Osamu’s wife—it seems—is Noboyu (Sakura Ando), who works in a launderette, and pockets any trinkets which her customers have left in their clothes. Their daughter may or may not be Aki (Mayu Matsuoka), who makes a living by wearing skimpy outfits in a peep-show booth. And there is Hatsue (Kirin Kiki), a grandmother who contributes to the household funds via various dodgy schemes of her own. On one level, they are a traditional nuclear family, albeit a nuclear family which scrapes by with minor cons and pilferings. But, for much of the film’s running time, it is hard to say how and if the characters are related. Noboyu articulates one of Mr Kore-Eda’s key themes: “Sometimes it’s better to choose your own family.”

The latest member of this ragtag clan is a little girl, Juri (Miyu Sasaki), whom Osamu and Shota spot one cold night on their way home from a shoplifting spree. Her parents are too busy fighting to look after her, so Osamu offers her a meal. Noboyu then notices bruises and scars on her arms, and so she lets the girl stay the night in their shack. Soon, with a new name and a new haircut, she has been absorbed into the family unit.

Even Osamu knows that this is morally questionable. After all, he has kidnapped a child, legally speaking, and is training her to shoplift. (“Only children who can’t study at home go to school,” is his slick excuse for neglecting the rest of her education.) But he and the rest of the family are also caring for the girl in a way that neither her parents nor society ever has.
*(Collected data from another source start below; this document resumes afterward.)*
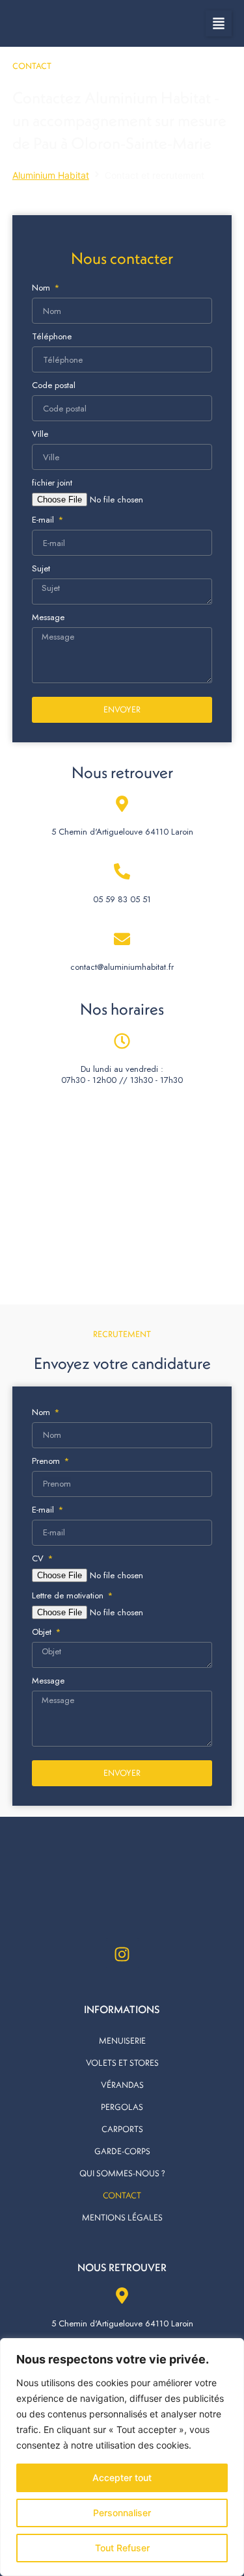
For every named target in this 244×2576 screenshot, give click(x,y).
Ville (40, 434)
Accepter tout (122, 2477)
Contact (122, 2195)
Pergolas (122, 2106)
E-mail (44, 520)
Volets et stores (122, 2062)
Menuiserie (122, 2040)
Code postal (53, 385)
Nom (42, 287)
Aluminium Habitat (50, 175)
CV (39, 1558)
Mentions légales (122, 2217)
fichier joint (52, 482)
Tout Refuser (122, 2547)
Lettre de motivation (69, 1595)
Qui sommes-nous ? (122, 2173)
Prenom (47, 1461)
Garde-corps (122, 2151)
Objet (43, 1632)
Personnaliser (122, 2512)
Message (48, 617)
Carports (122, 2129)
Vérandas (122, 2084)
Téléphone (52, 336)
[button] (219, 23)
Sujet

To quote Noboyu again: “Someone threw her away and we found her.”

It’s easy to imagine how the family would be portrayed in a newspaper report: a tribe of spongers and scammers made up of exploitative adults and vulnerable children. But Mr Kore-Eda enchants us with scenes of stealthy, affectionate comedy, and with the sheer gentleness of the actors’ nuanced performances. Slowly but surely, we come to understand and respect this outlaw bunch, just as we might warm to the families in “Only Fools and Horses” and “Shameless”. Cast out by the system, they have created their own idyllic if cramped Neverland of lost boys and girls.

When the inevitable crisis finally hits, it is heartbreaking. Sudden twists and revelations raise further questions about Osamu’s morality, but by then Mr Kore-Eda’s bittersweet, politically-charged tale has won us over just as surely as it won over Ms Blanchett and her fellow jurors. We know that whatever else the characters are, they are more than just shoplifters.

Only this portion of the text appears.